Thanks to its current and future benefits, wind power is a key component of President Obama’s Climate Action Plan to reduce the carbon pollution fueling global warming 17 percent by 2020. The plan calls for an expansion of renewable energy, investment in energy efficiency, and the first-ever federal limits on carbon pollution from power plants.
“Wind energy has given us a lot to be thankful for this Thanksgiving,” said Michelle Hesterberg of Environment Iowa. “Now our state and national leaders need to take action to make sure we don’t leave this cornucopia of environmental benefits on the table.”
The report, Wind Energy for a Cleaner America, also shows that today’s wind energy in Iowa avoids 7,928 tons of smog-causing nitrogen oxides and 9,793 tons of sulfur dioxide, which cause acid rain and soot.
The report shows that wind energy is now providing 13.9 million megawatt-hours (MWh) of electricity in Iowa, equal to 24.5 percent of the state’s electricity. Iowa could be on track to nearly double its wind production in the next five years so that wind could generate as much as 50 percent of all electricity in the state by 2018.

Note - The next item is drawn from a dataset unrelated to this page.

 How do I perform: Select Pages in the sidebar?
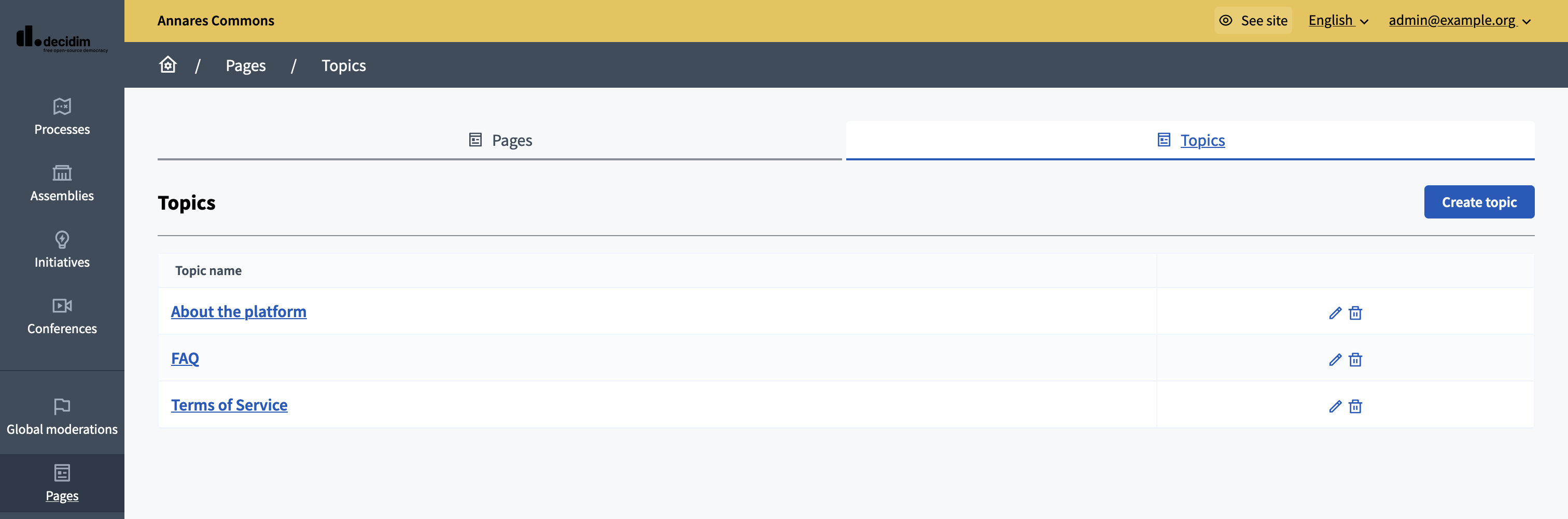tap(62, 484)
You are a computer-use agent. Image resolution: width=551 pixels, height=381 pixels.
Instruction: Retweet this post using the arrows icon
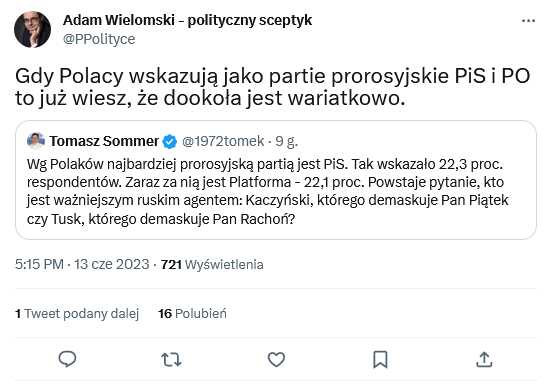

“Wind energy is one of the most rapidly growing methods of generating electricity, and is extremely beneficial to the environment.” Said Harold Prior, Executive Director of the Iowa Wind Energy Association. Wind generates no harmful emissions and uses no water for cooling purposes and the raw material (the wind) is a free constantly renewing resource!”
If state and federal officials commit to continued progress, Iowa could reduce the carbon pollution equivalent of more than 3 million passenger vehicles, and save enough water to meet the annual water needs of nearly 300,000 people.
"As a farmer, I depend on a clean and safe water supply every day for my crops and my animals. Severe droughts like that of the last couple years can be devastating for farmers like me that depend on water for our livelihoods. Developing wind energy is important to protect our air, water, and our farming communities that are so much a part of our way of life in Iowa," said Russ Winterhoff, a farmer from Aurelia, Iowa who was the first in Iowa to build two wind turbines on his land to power his turkey farm.
Iowa’s recent progress on wind is the direct result of federal incentives for wind power. Despite the clear benefits of wind and widespread bipartisan support for federal policies to promote renewable energy, fossil fuel interests and their political allies have vigorously opposed these initiatives.
The main federal incentives for wind – the investment tax credit (ITC) and the production tax credit (PTC) – are currently set to expire at the end of 2013.
“Wind energy is improving our quality of life in Iowa,” said Michelle Hesterberg. “We cannot let polluters and their allies stand in the way of additional benefits of wind. Senators Harkin and Grassley need to continue to do whatever it takes to extend federal wind incentives before the end of the year.”